Leap in Log Collection Efficiency: Comprehensive Upgrade from iLogtail to LoongCollector

This article introduces LoongCollector, a comprehensive upgrade from iLogtail that boosts log collection efficiency, pipeline flexibility, and overall performance in observable data management.

Review of iLogtail Development History

● In 2013, the first version of iLogtail was introduced alongside the Apsara 5K system. The Apsara 5K project is a distributed operating system project that schedules 5,000 computers to work together as a supercomputer. At that time, the purpose of developing iLogtail was simple: to collect log data distributed across thousands of machines into a central data warehouse for easy access and analysis. In this phase, iLogtail focuses on basic log collection. Its typical technical features include real-time log collection via inotify-driven change detection, Apsara log parsing and structuring, real-time transmission of logs to remote storage, and basic self-monitoring log reporting.

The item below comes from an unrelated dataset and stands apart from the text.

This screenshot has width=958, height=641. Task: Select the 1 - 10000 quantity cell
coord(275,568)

● In 2015, Alibaba began to migrate its group businesses to the cloud. Double 11 in 2019 announced that the core system was fully migrated to the cloud. During this period, the users of iLogtail have expanded from Alibaba Cloud to the entire group, which puts forward higher requirements for the richness and stability of its processing capabilities. In this context, iLogtail developed excellent capabilities, such as multi-level feedback queues for fault isolation, checkpoint mechanisms to prevent log loss, multi-tenant management capabilities, and more comprehensive log processing capabilities.

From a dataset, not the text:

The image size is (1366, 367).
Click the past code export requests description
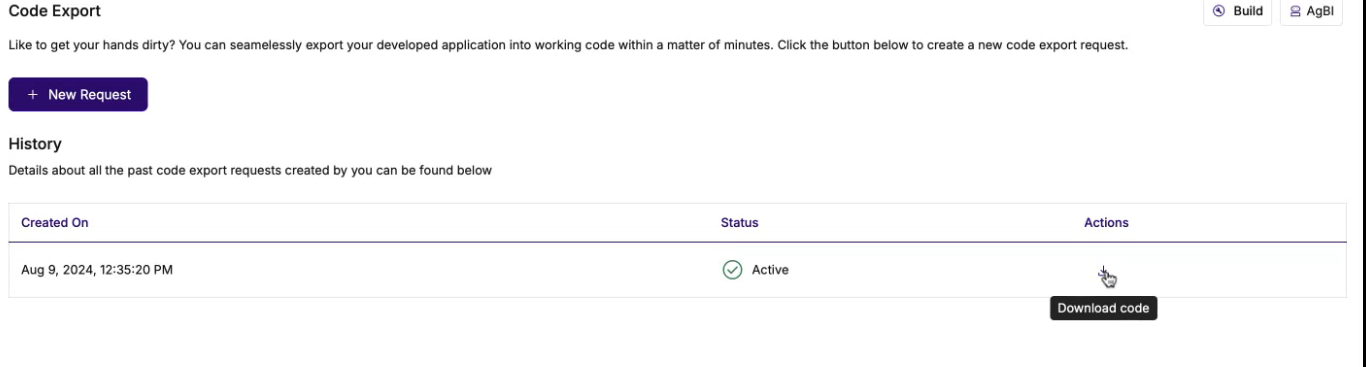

● In 2017, with the official commercialization of SLS and the launch of ACK, the number of iLogtail users showed geometric growth, and new requirements sprang up. Meanwhile, the usage scenarios of iLogtail expanded from hosts to containers. To adapt to the changes in the new environment, iLogtail evolved a Go plugin system. With the support of this subsystem, iLogtail quickly supported features such as container log collection and automatic tagging of Kubernetes metadata. iLogtail also began to expand support for access to time series and tracing data.

● In 2022, iLogtail was fully open-sourced and upgraded to v1.0.0. This marks the maturity of iLogtail. iLogtail has transformed from a single log collector to an observable data collector with full features. The 1.0 series delivered complete support for common containers at runtime, making it suitable for cloud-native environments. Thanks to the efforts of members in the open-source community, it enriched its output support for downstream ecosystems. Keeping pace with the times, it added support for data access to the fourth pillar of observability data - Profiling.

● In 2024, on its 2nd open-source anniversary, iLogtail released v2.0.0. This version combined community contributions and adapted to market changes. Compared with the 1.0 series, this version significantly improved in usability, performance, and reliability.

From iLogtail to LoongCollector: Beyond Renaming

In 2025, iLogtail was officially upgraded to LoongCollector, marking a new era in the field of log collection and processing. LoongCollector has achieved comprehensive upgrades in log scenarios and has been deeply optimized in terms of functionality, performance, and stability, thus providing users with more efficient, flexible, and reliable log management solutions. Next, we will introduce the upgrades of LoongCollector in detail.

Consolidated Foundation - High Performance and Flexible Pipeline

Overview

An overall architecture upgrade was performed on iLogtail, especially for the main program in C++. By introducing the concept of pipeline, the input, processing, and output capabilities achieve completely plugin-based integration, supporting free combination of capabilities to meet the above requirements.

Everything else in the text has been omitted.